Wesentlich für eine erfolgreiche Umschulung sind die
erwähnte hohe Grundbefähigung mit dem Beherrschen von Kimme und Korn sowie ein
perfektionierter Ziehvorgang.
Erleichtert wird die Umschulung durch das Vorhandensein
eines Co-Witness. Heißt; der Rotpunkt des LPV hat die gleiche Visierlinienhöhe,
wie die Eisenvisierung mit Kimme und Korn. Im Resultat steigern sich die
Schießergebnisse noch einmal um fünf bis zehn Prozent. So der Erfahrungswert
aus mehreren Jahren Spezialkräfteausbildung.
Die prozentuale Steigerung wurde in diesem Fall dienststellenintern
mittels standardisiertem Schießtest ermittelt, der insgesamt 20 Schuss umfasst
und bei dem ein Quotient aus Treffern und Zeit gebildet wird.
Quereinstieg?
Diskutiert wurde auch die Sinnhaftigkeit des Quereinstiegs. Bedeutet:
Neue Schützen werden in ihrer Schießausbildung vom ersten Tag an mit LPV
bestückten Pistolen geschult.

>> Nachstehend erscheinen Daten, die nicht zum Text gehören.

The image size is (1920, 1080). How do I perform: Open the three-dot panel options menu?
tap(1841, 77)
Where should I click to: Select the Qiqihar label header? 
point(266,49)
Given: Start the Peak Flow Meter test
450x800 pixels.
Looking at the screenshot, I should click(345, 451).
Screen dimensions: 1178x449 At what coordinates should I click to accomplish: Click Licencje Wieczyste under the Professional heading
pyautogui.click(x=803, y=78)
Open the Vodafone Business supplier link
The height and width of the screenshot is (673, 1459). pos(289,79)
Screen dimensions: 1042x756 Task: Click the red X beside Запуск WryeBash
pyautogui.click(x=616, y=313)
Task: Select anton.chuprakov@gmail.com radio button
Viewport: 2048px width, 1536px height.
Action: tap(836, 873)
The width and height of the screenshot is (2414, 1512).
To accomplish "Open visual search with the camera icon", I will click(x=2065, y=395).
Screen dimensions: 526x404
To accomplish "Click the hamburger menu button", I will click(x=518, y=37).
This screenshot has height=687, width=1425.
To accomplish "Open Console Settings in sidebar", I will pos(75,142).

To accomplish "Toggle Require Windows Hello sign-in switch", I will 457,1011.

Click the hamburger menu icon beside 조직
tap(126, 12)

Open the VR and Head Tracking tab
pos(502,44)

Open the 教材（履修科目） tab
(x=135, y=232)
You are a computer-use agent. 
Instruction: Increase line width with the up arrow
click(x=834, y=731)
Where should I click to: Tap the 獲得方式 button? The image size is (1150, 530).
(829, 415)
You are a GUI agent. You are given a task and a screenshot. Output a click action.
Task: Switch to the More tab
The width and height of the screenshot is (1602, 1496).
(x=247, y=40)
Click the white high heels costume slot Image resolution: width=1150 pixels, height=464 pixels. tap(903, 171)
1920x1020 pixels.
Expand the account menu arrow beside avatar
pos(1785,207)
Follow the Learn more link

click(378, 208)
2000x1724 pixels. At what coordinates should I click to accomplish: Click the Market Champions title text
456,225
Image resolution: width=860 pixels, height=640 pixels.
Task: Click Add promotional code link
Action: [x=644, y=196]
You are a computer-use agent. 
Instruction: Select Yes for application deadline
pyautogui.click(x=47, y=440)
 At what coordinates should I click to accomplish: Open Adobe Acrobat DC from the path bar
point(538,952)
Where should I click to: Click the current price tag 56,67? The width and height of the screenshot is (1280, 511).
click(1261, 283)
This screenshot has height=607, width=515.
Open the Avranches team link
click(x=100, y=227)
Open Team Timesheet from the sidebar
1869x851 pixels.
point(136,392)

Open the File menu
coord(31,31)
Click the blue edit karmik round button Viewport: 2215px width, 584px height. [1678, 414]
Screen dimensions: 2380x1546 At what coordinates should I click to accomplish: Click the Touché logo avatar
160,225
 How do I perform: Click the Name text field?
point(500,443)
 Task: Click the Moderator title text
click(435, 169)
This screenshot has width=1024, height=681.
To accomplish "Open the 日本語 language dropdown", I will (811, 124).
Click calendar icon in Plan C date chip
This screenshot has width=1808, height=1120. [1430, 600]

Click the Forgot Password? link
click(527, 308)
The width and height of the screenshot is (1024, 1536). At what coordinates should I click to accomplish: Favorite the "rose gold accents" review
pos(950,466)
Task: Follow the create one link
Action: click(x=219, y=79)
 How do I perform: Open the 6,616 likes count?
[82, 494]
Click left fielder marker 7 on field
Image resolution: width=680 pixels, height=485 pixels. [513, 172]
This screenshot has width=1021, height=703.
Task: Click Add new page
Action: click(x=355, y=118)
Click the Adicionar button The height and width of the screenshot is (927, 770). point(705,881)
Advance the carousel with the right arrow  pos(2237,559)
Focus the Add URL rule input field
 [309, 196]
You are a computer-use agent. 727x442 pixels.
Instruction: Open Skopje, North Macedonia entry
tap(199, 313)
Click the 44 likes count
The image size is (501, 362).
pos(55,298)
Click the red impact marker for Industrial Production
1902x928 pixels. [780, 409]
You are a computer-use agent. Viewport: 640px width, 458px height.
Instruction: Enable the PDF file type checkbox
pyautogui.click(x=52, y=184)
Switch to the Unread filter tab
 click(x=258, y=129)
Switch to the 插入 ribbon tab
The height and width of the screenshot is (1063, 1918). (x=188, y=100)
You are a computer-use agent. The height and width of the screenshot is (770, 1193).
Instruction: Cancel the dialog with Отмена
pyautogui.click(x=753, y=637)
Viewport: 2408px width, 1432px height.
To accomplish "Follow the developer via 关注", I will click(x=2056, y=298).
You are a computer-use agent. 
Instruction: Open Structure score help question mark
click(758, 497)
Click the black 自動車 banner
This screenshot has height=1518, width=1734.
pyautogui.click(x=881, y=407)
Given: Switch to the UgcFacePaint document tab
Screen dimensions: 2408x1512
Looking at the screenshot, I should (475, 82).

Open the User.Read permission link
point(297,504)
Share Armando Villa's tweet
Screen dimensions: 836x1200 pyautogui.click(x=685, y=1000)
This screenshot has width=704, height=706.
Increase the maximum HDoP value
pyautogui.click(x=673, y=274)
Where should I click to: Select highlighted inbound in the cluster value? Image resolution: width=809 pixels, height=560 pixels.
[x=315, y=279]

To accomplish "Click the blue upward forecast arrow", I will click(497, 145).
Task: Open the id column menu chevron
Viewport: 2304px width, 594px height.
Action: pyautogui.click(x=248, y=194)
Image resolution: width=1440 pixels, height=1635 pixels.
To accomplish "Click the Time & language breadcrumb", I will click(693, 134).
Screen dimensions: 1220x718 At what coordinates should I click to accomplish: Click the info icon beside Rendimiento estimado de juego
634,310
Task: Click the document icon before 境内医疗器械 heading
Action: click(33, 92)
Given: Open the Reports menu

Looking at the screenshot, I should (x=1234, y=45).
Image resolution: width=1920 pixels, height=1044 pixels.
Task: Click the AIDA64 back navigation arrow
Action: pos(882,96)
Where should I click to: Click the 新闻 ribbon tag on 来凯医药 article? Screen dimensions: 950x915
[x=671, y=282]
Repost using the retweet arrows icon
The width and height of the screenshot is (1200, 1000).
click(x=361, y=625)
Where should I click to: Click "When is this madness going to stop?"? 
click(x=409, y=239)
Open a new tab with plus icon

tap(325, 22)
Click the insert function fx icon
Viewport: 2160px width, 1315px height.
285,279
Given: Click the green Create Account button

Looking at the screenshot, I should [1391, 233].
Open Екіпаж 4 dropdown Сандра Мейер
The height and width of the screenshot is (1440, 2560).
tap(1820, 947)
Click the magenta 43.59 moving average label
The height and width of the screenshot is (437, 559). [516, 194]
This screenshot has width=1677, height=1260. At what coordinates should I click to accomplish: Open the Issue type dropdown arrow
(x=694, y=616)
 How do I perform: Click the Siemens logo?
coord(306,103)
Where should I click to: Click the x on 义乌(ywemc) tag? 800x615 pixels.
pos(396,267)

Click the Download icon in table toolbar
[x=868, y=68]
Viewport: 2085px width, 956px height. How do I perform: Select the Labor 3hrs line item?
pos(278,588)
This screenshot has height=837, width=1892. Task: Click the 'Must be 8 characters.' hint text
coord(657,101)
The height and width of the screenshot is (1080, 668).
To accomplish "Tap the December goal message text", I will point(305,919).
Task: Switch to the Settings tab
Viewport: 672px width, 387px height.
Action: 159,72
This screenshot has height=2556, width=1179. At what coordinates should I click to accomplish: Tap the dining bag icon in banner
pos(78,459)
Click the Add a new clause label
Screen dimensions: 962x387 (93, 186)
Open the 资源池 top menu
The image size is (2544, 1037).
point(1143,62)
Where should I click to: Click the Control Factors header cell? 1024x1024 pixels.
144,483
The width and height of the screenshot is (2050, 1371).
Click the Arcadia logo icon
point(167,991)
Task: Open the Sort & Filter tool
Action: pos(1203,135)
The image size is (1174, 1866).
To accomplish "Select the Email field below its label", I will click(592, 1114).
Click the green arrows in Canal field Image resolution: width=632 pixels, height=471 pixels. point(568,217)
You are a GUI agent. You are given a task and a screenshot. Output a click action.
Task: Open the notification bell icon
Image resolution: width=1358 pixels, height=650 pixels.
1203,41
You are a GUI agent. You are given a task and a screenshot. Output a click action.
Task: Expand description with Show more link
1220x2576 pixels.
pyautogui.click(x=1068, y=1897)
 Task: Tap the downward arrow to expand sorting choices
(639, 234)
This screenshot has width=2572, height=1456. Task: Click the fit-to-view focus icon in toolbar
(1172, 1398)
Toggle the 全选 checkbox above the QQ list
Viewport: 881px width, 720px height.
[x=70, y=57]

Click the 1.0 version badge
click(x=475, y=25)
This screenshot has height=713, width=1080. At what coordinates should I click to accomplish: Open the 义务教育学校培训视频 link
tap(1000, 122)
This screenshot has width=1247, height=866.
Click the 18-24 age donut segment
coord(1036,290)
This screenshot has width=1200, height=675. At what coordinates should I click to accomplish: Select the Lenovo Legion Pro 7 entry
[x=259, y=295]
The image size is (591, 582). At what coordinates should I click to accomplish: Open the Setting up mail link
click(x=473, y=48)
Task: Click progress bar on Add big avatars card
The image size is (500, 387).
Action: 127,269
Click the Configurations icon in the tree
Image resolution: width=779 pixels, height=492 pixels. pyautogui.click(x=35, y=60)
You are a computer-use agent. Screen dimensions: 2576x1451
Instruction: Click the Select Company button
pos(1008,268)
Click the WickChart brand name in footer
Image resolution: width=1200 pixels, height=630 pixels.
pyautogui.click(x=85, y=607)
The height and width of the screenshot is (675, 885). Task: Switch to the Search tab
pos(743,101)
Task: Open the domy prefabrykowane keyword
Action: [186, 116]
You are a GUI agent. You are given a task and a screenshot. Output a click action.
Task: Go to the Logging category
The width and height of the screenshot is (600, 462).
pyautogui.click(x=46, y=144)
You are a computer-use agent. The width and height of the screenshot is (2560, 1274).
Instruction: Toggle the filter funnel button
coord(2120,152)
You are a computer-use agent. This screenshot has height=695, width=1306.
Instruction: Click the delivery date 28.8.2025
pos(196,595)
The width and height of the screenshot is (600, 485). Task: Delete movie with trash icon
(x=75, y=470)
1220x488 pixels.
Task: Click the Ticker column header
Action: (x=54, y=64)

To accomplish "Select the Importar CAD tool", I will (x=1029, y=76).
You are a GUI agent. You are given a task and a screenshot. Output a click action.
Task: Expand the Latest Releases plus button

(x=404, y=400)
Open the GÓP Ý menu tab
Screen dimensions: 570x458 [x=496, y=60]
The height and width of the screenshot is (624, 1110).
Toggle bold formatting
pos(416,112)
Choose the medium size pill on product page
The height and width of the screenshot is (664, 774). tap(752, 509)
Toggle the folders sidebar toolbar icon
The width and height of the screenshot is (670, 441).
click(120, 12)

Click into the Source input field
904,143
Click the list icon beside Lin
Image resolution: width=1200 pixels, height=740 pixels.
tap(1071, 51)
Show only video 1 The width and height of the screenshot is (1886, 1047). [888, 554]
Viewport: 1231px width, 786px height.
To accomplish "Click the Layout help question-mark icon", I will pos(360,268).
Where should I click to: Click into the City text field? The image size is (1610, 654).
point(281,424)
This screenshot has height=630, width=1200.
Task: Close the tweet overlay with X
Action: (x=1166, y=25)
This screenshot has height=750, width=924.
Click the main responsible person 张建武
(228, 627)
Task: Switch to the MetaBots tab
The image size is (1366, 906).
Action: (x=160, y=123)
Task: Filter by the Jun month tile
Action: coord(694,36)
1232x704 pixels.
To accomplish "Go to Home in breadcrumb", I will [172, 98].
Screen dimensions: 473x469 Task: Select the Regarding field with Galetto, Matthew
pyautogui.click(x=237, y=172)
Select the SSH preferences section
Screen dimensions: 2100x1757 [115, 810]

Zu diesem Ansatz gibt es derzeit noch nicht
ausreichend empirisches Material, das belastbar wäre. Mit etwas zeitlichem
Abstand wird es daher in „Die Waffenkultur“ einen dritten Teil zum Thema LPV
auf Pistolen geben.
Thesen:
Einige Thesen lassen sich zum Thema „Erstausbildung mit LPV
bestückten Pistolen“ dennoch aufstellen:
Es entsteht eine Fähigkeitslücke bei der Benutzung von
Kimme/Korn.
Hat der Anwender einmal keine Optik mehr zur Verfügung, ist
das Gejammer groß.
Auf einen korrekten Bewegungsablauf beim Ziehvorgang muss
von Beginn an mehr Ausbildungs- und Trainingszeit verwendet werden.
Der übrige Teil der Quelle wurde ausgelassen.